:: EXTRACTED ENTRIES ::
>>>

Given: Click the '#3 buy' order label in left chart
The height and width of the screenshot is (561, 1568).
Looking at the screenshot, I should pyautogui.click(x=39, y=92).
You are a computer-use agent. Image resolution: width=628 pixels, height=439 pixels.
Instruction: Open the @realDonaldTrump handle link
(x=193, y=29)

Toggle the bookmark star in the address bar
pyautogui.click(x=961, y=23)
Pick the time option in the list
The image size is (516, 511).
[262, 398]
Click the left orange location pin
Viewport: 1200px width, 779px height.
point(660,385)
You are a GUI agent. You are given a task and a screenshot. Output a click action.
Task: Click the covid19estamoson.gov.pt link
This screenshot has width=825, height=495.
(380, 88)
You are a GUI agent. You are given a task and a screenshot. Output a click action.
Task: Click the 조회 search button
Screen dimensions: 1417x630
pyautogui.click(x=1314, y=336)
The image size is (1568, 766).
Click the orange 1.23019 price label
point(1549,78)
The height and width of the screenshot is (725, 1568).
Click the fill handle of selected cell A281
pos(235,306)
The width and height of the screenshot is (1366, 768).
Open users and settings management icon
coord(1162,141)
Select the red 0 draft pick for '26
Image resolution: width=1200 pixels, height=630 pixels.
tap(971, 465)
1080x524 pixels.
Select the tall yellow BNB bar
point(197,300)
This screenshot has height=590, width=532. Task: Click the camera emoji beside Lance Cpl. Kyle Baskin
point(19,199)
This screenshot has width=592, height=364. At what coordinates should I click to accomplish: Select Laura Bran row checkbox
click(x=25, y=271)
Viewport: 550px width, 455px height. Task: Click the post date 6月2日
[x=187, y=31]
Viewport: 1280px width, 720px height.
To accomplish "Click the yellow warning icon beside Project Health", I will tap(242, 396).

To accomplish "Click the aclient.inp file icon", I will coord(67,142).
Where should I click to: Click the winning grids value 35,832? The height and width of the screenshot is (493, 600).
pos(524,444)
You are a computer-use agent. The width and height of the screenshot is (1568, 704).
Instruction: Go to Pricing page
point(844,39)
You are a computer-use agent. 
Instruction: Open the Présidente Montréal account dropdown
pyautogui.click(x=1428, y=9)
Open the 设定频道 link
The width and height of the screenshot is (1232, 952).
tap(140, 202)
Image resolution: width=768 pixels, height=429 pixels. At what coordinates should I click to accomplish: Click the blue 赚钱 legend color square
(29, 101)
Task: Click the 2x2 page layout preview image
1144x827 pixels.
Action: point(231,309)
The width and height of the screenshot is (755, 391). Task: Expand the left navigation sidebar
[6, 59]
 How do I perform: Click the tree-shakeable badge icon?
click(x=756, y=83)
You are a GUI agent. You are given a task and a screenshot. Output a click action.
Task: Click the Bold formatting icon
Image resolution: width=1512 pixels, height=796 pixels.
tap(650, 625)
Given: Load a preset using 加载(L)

<<<

:: EXERCISE REQUIREMENTS ::
Copy out all of the material above line for line, changing nothing.

:: WRITTEN RESPONSE ::
Given: Click the '#3 buy' order label in left chart
The height and width of the screenshot is (561, 1568).
Looking at the screenshot, I should pyautogui.click(x=39, y=92).
You are a computer-use agent. Image resolution: width=628 pixels, height=439 pixels.
Instruction: Open the @realDonaldTrump handle link
(x=193, y=29)

Toggle the bookmark star in the address bar
pyautogui.click(x=961, y=23)
Pick the time option in the list
The image size is (516, 511).
[262, 398]
Click the left orange location pin
Viewport: 1200px width, 779px height.
point(660,385)
You are a GUI agent. You are given a task and a screenshot. Output a click action.
Task: Click the covid19estamoson.gov.pt link
This screenshot has width=825, height=495.
(380, 88)
You are a GUI agent. You are given a task and a screenshot. Output a click action.
Task: Click the 조회 search button
Screen dimensions: 1417x630
pyautogui.click(x=1314, y=336)
The image size is (1568, 766).
Click the orange 1.23019 price label
point(1549,78)
The height and width of the screenshot is (725, 1568).
Click the fill handle of selected cell A281
pos(235,306)
The width and height of the screenshot is (1366, 768).
Open users and settings management icon
coord(1162,141)
Select the red 0 draft pick for '26
Image resolution: width=1200 pixels, height=630 pixels.
tap(971, 465)
1080x524 pixels.
Select the tall yellow BNB bar
point(197,300)
This screenshot has height=590, width=532. Task: Click the camera emoji beside Lance Cpl. Kyle Baskin
point(19,199)
This screenshot has width=592, height=364. At what coordinates should I click to accomplish: Select Laura Bran row checkbox
click(x=25, y=271)
Viewport: 550px width, 455px height. Task: Click the post date 6月2日
[x=187, y=31]
Viewport: 1280px width, 720px height.
To accomplish "Click the yellow warning icon beside Project Health", I will tap(242, 396).

To accomplish "Click the aclient.inp file icon", I will coord(67,142).
Where should I click to: Click the winning grids value 35,832? The height and width of the screenshot is (493, 600).
pos(524,444)
You are a computer-use agent. The width and height of the screenshot is (1568, 704).
Instruction: Go to Pricing page
point(844,39)
You are a computer-use agent. 
Instruction: Open the Présidente Montréal account dropdown
pyautogui.click(x=1428, y=9)
Open the 设定频道 link
The width and height of the screenshot is (1232, 952).
tap(140, 202)
Image resolution: width=768 pixels, height=429 pixels. At what coordinates should I click to accomplish: Click the blue 赚钱 legend color square
(29, 101)
Task: Click the 2x2 page layout preview image
1144x827 pixels.
Action: point(231,309)
The width and height of the screenshot is (755, 391). Task: Expand the left navigation sidebar
[6, 59]
 How do I perform: Click the tree-shakeable badge icon?
click(x=756, y=83)
You are a GUI agent. You are given a task and a screenshot. Output a click action.
Task: Click the Bold formatting icon
Image resolution: width=1512 pixels, height=796 pixels.
tap(650, 625)
Given: Load a preset using 加载(L)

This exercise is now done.